The rule of interpretation we have just referred to has been authoritatively held to apply to the construction of this act in a case involving the effectiveness of the coupling apparatus. See Johnson v. Southern Pacific Ry. Co., 196 U. S. 1, 17, 25 Sup. Ct. 158. 49 L. Ed. 363 (in which an engine was held to be a car within the meaning of the act in question), where it was held that although the coupler there in question would couple automatically with couplers of their own kind, they did not comply with the act unless they could be coupled together automatically by impact by means of the couplers actually used on the respective cars to be coupled. There is no doubt that the requirements of the safety appliance act extend to cars originally equipped with the prescribed coupling apparatus, but which through the default of the railroad company have been used when inoperative by reason of being worn out or out of repair. St. Louis & S. F. R. R. Co. v. Delk (Sixth Circuit) 158 Fed. 931, 86 C. C. A. 95; United States v. Illinois Central R. R. Co., supra; Voelker v. Chicago, M. & St. P. Ry. Co. (C. C.) 116 Fed. 867, 875; Chicago, M. & St. P. Ry. Co. v. Voelker (Eighth Circuit) 129 Fed. 522, 65 C. C. A. 226, 70 L. R. A. 264.

In Philadelphia & R. Ry. Co. v. Winkler, 4 Pennewill (Del.) 387, 56 Atl. 112, it was held that even if the engine tender (which was held to be a car within the meaning of the act) was equipped with *804automatic couplers, but was so connected with the “bull-nose” coupler that the coupling with other cars was not made automatically by impact, but so as to make it necessary for men to go between the ends of the cars to couple and uncouple them, the apparatus did not comply with the act of Congress.

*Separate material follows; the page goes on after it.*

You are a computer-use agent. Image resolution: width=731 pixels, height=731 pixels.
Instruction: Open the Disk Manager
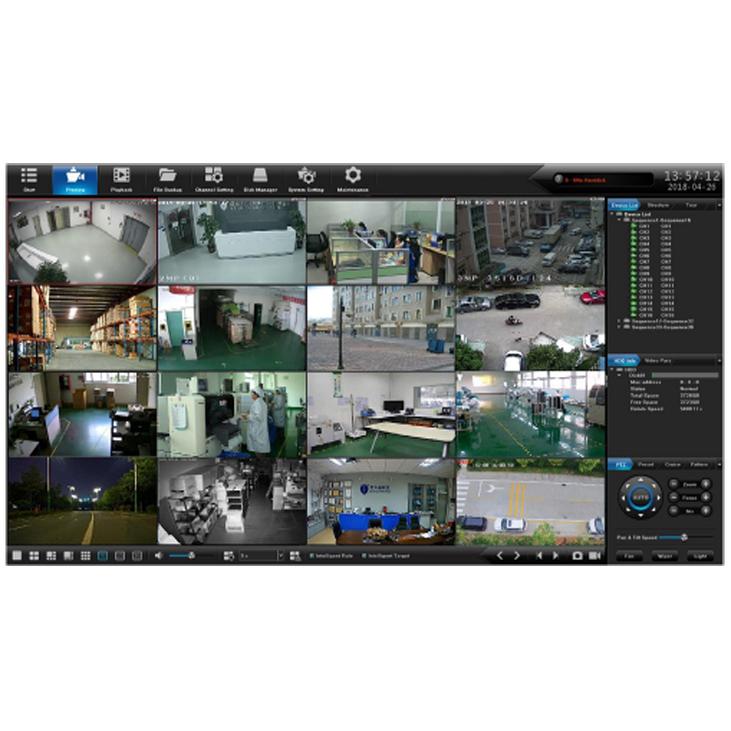[260, 179]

We can see no substantial difference in principle, so far as concerns the question here involved, between the case of a coupler temporarily inoperative by reason of being out of repair and one rendered equally inoperative because of the loading of 'the car in such way that the act of uncoupling could not be accomplished without the necessity of a man going between the cars. The latter case, which is presented here, is equally within the mischief which the statute is designed to prevent.

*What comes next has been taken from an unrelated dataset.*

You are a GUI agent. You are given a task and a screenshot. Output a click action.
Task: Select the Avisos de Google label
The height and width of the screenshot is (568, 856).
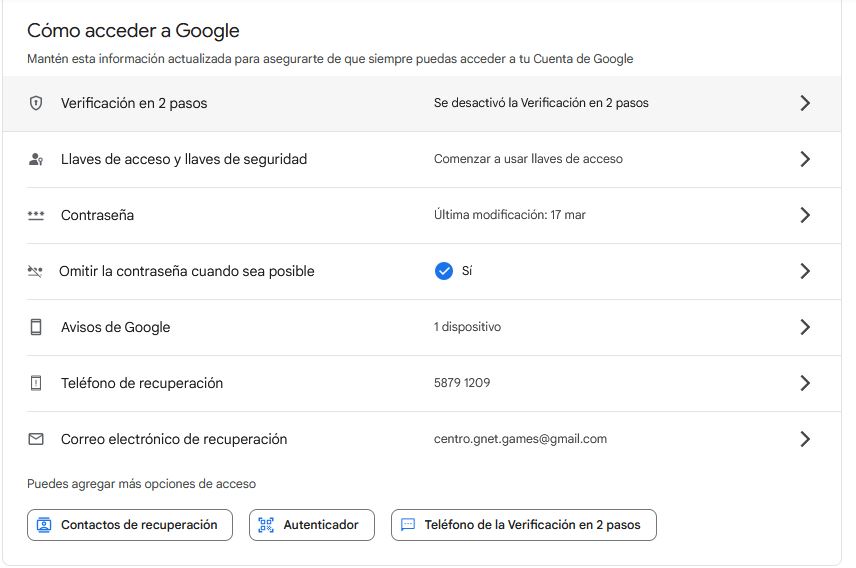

It is unnecessary to consider the case, suggested by defendant’s counsel, of two cars loaded with materials of such length as to rest upon both cars and to extend wholly across the space between; no coupling or uncoupling being intended during transit. The record presents no such case.

We are not impressed by the contention of defendant that the facts stated in the declaration do not make it appear that' it was necessary to go between the cars to effect an uncoupling, from the fact that such act could be accomplished by getting on top of the car and removing the lumber from over the lever. So long as the lumber was so loaded “as to project out over the uncoupling lever,” and so as to “prevent the operation of the uncoupling lever, * * * thus necessitating a man or men going between the ends of said car * * * and the car adjacent to couple or uncouple them,” the automatic apparatus was wholly inoperative, and the situation during the existence of that state of facts was as much fraught with danger to the employe, and as much within the mischief the statute was intended to prevent, as if the car were not equipped with automatic devices.

The judgment of the District Court must accordingly be reversed.